Аболешев резко поднялся и подошел к окну. Отвернувшись, он уставился в черное стекло, приоткрыв для этого опущенную занавеску. Казалось, темнота притягивала его как магнит. Он не мог от нее оторваться. А между тем, в его напряженной, натянутой как струна, фигуре Жекки угадывала невероятную сосредоточенность. Слова и музыка вновь задели больной нерв. Жекки казалось, что Павел Всеволодович вообще весь целиком с какого-то момента превратился в живой сгусток оголенных нервов. Малейшее прикосновение к ним отзывалось мучительными болями. Зная это, она как могла оберегала его от особенно опасных раздражителей. Но, видимо, наступил тот момент, когда натянутые струны начали рваться от собственного напряжения, и уже ничто не могло этому помешать.
Коперников пел, что называется, безыскусно и на привередливый вкус ценителей, вроде Ляли, совершенно неправильно. Но, возможно, именно эта безыскусность помогала ему передать то, что хотелось. Его слушали в оцепенении. Не потому, что он доносил что-то новое.
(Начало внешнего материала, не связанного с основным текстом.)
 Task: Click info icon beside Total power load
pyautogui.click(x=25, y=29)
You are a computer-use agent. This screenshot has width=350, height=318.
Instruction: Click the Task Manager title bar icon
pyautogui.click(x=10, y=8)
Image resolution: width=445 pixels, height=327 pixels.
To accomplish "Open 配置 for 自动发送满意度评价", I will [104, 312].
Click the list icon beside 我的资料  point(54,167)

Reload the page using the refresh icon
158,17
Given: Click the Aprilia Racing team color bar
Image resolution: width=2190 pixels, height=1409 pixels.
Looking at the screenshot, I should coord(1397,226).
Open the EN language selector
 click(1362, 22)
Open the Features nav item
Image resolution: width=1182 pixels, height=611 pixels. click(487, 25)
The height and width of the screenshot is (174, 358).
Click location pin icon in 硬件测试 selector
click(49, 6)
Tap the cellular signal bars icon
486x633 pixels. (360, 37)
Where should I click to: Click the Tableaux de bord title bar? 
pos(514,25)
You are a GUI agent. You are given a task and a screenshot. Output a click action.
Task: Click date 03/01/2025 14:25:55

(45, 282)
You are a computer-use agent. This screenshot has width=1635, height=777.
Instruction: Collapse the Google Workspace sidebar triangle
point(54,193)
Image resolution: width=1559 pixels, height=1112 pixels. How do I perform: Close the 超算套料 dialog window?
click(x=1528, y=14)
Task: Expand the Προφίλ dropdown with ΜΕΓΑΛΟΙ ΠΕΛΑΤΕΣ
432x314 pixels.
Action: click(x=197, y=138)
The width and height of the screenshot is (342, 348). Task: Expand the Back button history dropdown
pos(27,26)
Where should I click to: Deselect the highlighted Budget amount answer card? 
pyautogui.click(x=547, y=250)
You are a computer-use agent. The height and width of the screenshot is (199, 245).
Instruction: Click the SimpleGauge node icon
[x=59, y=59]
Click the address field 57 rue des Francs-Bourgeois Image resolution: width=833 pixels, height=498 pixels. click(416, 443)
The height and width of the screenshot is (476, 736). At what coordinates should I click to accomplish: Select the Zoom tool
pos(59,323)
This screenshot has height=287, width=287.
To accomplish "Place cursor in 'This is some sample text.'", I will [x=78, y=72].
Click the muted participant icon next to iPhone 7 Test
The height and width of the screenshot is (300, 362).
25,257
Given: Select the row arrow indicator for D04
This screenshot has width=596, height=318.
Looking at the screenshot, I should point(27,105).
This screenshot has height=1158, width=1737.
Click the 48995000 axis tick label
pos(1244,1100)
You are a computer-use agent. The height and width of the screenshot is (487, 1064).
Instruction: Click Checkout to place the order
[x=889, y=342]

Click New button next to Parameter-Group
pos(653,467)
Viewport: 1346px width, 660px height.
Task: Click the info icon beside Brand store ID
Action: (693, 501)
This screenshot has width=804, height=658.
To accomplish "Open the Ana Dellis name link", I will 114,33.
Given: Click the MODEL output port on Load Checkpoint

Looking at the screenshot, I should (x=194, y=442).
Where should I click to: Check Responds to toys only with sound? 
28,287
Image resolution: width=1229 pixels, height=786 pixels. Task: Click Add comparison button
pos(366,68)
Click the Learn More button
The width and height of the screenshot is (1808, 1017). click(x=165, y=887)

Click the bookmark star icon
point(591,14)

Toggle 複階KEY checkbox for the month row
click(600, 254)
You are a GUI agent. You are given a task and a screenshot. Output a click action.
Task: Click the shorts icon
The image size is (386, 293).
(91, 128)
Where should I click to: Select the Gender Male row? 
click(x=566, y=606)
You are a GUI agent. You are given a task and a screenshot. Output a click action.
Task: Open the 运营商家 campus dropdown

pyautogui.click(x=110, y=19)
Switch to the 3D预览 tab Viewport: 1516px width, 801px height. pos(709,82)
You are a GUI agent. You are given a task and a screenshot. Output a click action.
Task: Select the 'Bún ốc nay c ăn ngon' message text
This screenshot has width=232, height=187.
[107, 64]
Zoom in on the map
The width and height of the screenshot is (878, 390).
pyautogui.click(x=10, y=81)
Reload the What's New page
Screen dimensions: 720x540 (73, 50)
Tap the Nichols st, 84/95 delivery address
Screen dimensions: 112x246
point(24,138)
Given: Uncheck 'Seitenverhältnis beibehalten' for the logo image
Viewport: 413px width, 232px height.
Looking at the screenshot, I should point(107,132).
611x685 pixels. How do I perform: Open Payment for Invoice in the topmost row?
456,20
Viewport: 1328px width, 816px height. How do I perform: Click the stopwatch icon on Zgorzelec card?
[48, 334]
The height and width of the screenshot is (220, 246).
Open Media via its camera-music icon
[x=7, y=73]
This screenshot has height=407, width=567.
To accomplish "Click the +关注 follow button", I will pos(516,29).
Наоборот, его слушали так потому, что в давно знакомом и почти заурядном с неожиданной откровенностью зазвучало всем хорошо известное, всеми испытанное, и оттого такое пронзительное, и такое безжалостное.
Коперников пел. Грег, куривший у приоткрытой двери возле веранды, смотрел со сдержанным ожесточением, как быстро вырастал серый стебелек пепла на конце его сигары. Вяльцев, успокаивая, накрыл ладонью дрогнувшую руку жены. Саша Сомнихин просто сидел, опустив глаза, рядом с Лялей, которая, не отрываясь, смотрела на длинные подвижные пальцы Коперникова, перебиравшие гитарные лады. Даже Нина Савельевна, безотчетно слушая «коллегу», догадывалась, что он поет не только о себе, и не только для себя, и вообще о чем-то таком, что не имело прямого отношения к словам подзабытого автора.
Стало понятно, что вечер заканчивается совсем не так, как намечала Елена Павловна. Собственно, он и без того был полон непреднамеренных отклонений от задуманного. Поэтому Ляля справедливо могла быть собой недовольна.
После того, как Коперников замолчал, гости, не сговариваясь, начали один за другим расходиться. Первыми к себе ушли Аболешев и Жекки.